EURUSD holds below the resistance marked at 1.1420 (not seen here). After having carved a lower high around 1.1370 mark over the last week, EURO had reversed sharply. It had dropped to 1.1250 levels and also broke immediate support at 1.1260.
Let us re-look at potential wave counts here: The drop from 1.1420 through 1.1167 could be labelled as potential Wave 1/A. The subsequent rally towards 1.1365/70, was a bit complex and corrective a-b-c, which is marked as potential Wave 2/B.
Also note that the corrective Wave 2/B has reached the fibonacci 0.786 retracement of the earlier drop (Wave 1/A), a typical guideline for Wave 2. If the above counts are correct, EURUSD should stay below 1.1420 mark and head lower towards 1.0930 at least.
Interim support is marked around 1.1167 for now and a break lower would confirm EURUSD pushing towards 1.0930 levels. Interim resistance stays around 1.1365/70, and prices should ideally stay below that handle, going forward.
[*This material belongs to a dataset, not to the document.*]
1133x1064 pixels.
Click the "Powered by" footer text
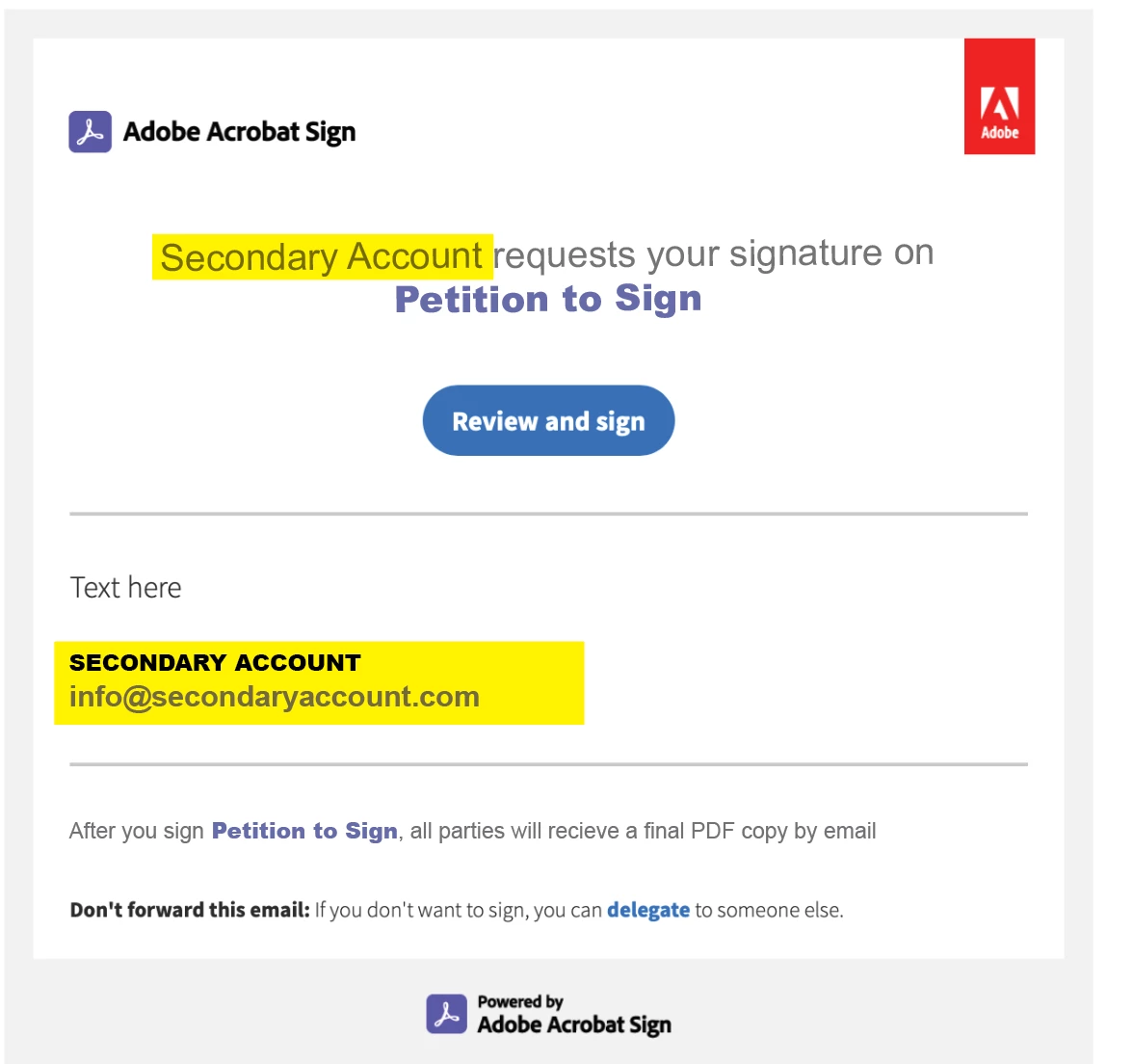click(x=520, y=1002)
Looking at the recent wave structure, the drop between 1.1365/75 and 1.1250 is also an impulse, marked as potential lower degree wave i. The subsequent rally has reached fibonacci 0.618 retracement of earlier drop, marked as wave ii.
If the above lower degree waves are correct, EURUSD should stay below 1.1365/70 and reverse lower towards 1.0930 and further. A break below 1.1167 would be encouraging for bears. Most traders might want to remain short against 1.1420 for now.